REPUBLIKA.CO.ID, Oleh Retno Wahyuningtiyas/Pengajar di Home Schooling Group (HSG) Khoiru Ummah, Sleman, Yogyakarta
Video kontroversial yang dibuat firma komunikasi pemasaran Ogilvy dan Mather bersama para pekerja imigran Transient Workers Count Two (TWC2) untuk Hari Buruh 1 Mei seharusnya bisa memberikan peringatan bagi para ibu yang aktif bekerja di luar rumah. Presiden TWC2, Noorashkin Abdul Rahman, menjelaskan video itu menunjukkan bahwa memberikan hari libur bagi para PRT adalah kesempatan bagi para orang tua untuk lebih mengenal anaknya sendiri.
Fenomena ini tak luput juga menggejala di Indonesia. Tuntutan perempuan bekerja disadari atau tidak justru malah menggeser peran ibu yang utama, yaitu menjadi pendidik bagi buah hatinya. Kehadiran PRT atau pengasuh menambah geliat ibu untuk bekerja aktif di luar rumah semakin mantap.
PRT ataupun pengasuh menjadi jawaban jitu atas pertanyaan "siapa yang akan mengasuh anakku ketika aku sibuk bekerja?" Seolah menjadi pembenaran bagi perempuan bekerja untuk menyerahkan pengasuhan dan pendidikan anaknya kepada pembantu sepenuhnya.
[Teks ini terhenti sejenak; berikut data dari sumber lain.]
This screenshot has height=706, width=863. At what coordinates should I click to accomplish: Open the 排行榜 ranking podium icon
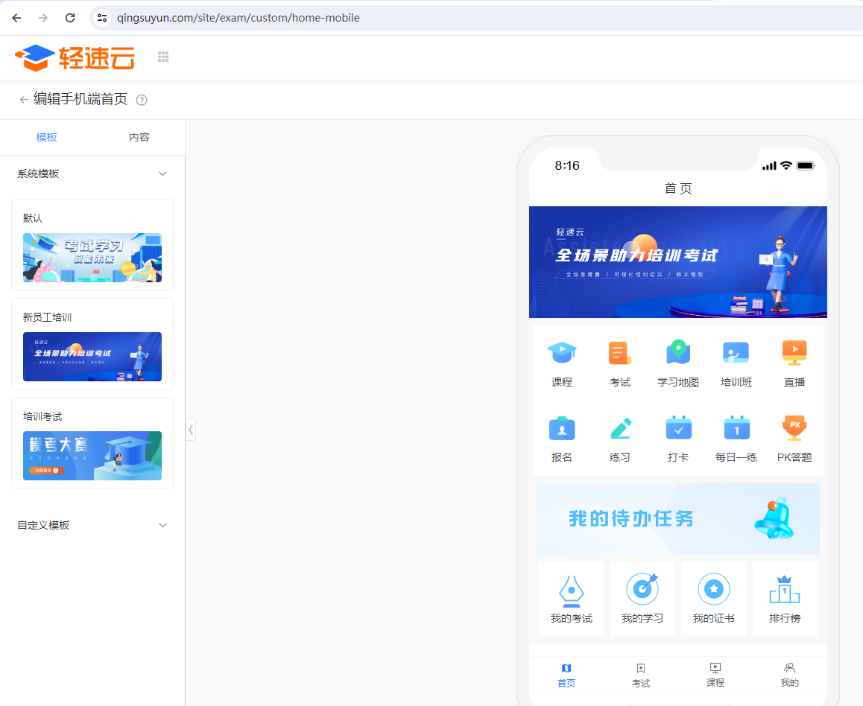coord(784,591)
Tidak bisa dimungkiri arus sistem kehidupan saat ini menggiring manusia untuk selalu memenuhi kepentingan duniawi tanpa mengindahkan visi panjang ke depan. Terbukti, telah terjadi pengaburan, bahkan kesalahan paradigma, khususnya di benak kaum hawa.
Seiring perkembangan zaman, sebagian besar perempuan tak mau lagi menyandang predikat ibu rumah tangga lagi. Dengan dalih motif ekonomi maupun eksistensi diri, mereka terpanggil untuk mengeluarkan diri melawan kodrati. Hal ini juga tak lepas dari dampak neoliberalisme yang mengharuskan ibu bekerja keluar rumah dan sibuk dengan kariernya.
Bersama kesulitan pasti ada kemudahan ketika manusia mau untuk berpikir. Manusia takkan pernah bisa hidup tanpa aturan. Begitu pun fitrah dan kodrat seorang perempuan sangat mulia, yaitu sebagai pengatur rumah tangga dan pendidik generasi.